Sabemos que el paro juvenil no ha dejado de crecer en términos absolutos y relativos desde el inicio de la crisis; que cada trimestre hay más jóvenes que se rinden y dejan de buscar trabajo para regresar a los estudios o dedicarse a otras tareas; que, pese a que el ajuste inicial se hizo sobre empleos temporales, la tasa de temporalidad juvenil sigue situada entre el 40% y el 50%; que decenas de miles de jóvenes viven atrapados en el empleo sumergido o en becas fraudulentas que encubren relaciones laborales; que las dobles escalas salariales son una realidad que lleva a los menores de 30 años a cobrar en torno a un 25% menos que la media por el mismo trabajo; y que las sucesivas reformas laborales, tanto del Gobierno anterior como del actual, sólo han contribuido a precarizar el empleo sin que ello haya supuesto en modo alguno un incremento en la oferta de puestos de trabajo.
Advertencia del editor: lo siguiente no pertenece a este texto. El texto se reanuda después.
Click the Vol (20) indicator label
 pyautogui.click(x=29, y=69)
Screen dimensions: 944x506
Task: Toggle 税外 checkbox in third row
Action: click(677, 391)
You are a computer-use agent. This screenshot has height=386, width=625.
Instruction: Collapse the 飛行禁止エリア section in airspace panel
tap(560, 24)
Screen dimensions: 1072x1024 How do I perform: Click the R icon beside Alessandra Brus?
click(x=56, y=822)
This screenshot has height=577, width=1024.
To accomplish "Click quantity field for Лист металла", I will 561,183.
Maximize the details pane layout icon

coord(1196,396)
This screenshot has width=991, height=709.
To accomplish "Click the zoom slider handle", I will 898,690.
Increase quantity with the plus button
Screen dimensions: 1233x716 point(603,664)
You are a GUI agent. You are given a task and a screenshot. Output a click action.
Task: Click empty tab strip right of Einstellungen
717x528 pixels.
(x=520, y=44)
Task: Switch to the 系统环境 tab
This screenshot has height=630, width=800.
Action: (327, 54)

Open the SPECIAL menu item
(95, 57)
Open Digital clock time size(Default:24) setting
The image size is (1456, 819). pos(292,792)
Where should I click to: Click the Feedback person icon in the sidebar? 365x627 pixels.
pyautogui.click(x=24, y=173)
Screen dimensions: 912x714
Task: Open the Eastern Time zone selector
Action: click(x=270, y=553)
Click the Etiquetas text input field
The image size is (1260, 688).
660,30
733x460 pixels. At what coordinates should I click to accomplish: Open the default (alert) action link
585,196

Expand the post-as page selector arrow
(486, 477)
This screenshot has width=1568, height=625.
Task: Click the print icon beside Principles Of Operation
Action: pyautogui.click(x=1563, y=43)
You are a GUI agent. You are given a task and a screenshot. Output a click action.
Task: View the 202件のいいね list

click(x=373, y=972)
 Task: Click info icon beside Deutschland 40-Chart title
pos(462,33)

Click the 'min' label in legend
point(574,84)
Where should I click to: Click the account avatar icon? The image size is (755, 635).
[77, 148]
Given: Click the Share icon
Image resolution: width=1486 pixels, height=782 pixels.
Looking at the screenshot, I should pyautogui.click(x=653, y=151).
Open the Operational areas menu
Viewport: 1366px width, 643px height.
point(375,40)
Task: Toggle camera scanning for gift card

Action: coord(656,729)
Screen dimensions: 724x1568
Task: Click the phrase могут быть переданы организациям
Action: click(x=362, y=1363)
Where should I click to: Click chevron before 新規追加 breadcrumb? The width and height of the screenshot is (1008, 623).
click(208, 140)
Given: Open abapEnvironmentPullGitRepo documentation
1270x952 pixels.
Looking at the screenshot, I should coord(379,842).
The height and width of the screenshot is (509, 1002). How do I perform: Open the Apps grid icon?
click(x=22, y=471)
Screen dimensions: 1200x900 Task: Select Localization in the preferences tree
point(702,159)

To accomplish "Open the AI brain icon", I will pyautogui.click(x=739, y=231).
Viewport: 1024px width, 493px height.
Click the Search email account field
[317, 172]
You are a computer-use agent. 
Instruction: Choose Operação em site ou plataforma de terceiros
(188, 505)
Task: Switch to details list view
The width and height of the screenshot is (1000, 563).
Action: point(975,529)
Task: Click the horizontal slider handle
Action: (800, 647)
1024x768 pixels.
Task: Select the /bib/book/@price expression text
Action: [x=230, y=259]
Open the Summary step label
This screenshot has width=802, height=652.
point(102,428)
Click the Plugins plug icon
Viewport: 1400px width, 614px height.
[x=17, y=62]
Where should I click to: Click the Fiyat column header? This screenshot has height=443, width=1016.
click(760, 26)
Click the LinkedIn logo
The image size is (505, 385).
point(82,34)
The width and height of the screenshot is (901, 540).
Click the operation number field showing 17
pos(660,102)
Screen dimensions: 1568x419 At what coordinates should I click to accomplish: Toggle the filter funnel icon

Merecería la pena analizar las razones del alejamiento de la juventud de las luchas organizadas tradicionales y de las propias estructuras sindicales, pero eso es materia propia de otro artículo. Lo indiscutible si nos referimos al impacto de la crisis en los jóvenes es que hablamos de pérdida de derechos y de una combinación no sabemos si explosiva de miedo, rabia, desesperanza y confusión sin un marco ideológico coherente que permita clarificar y orientar adecuadamente las luchas; muchos de quienes antes eran votantes y usuarios hoy quieren ser ciudadanos, aun sin saber muy bien cómo. Nuestra labor, y particularmente la de Jóvenes CCOO, no es otra que organizar a la juventud trabajadora -independientemente de su situación particular- allá donde mayoritariamente se encuentra: centros de formación, desempleo y empresas (con especial atención a las más pequeñas). Debemos recuperar el valor del trabajo, de la solidaridad y de lo público para, en definitiva, ganar la hegemonía social y combatir una ofensiva sin precedentes contra quienes vivimos de nuestro salario.
Javier Pueyo
Adjunto a la
Secretaría Confederal de Juventud de CCOO
[1] El presente artículo fue cerrado
antes de que el Ministerio de Sanidad aclarara la situación definitiva en que
quedan los jóvenes mayores de 26 años en relación a la atención sanitaria, que
–no obstante- sigue contemplando trabas en algunos casos.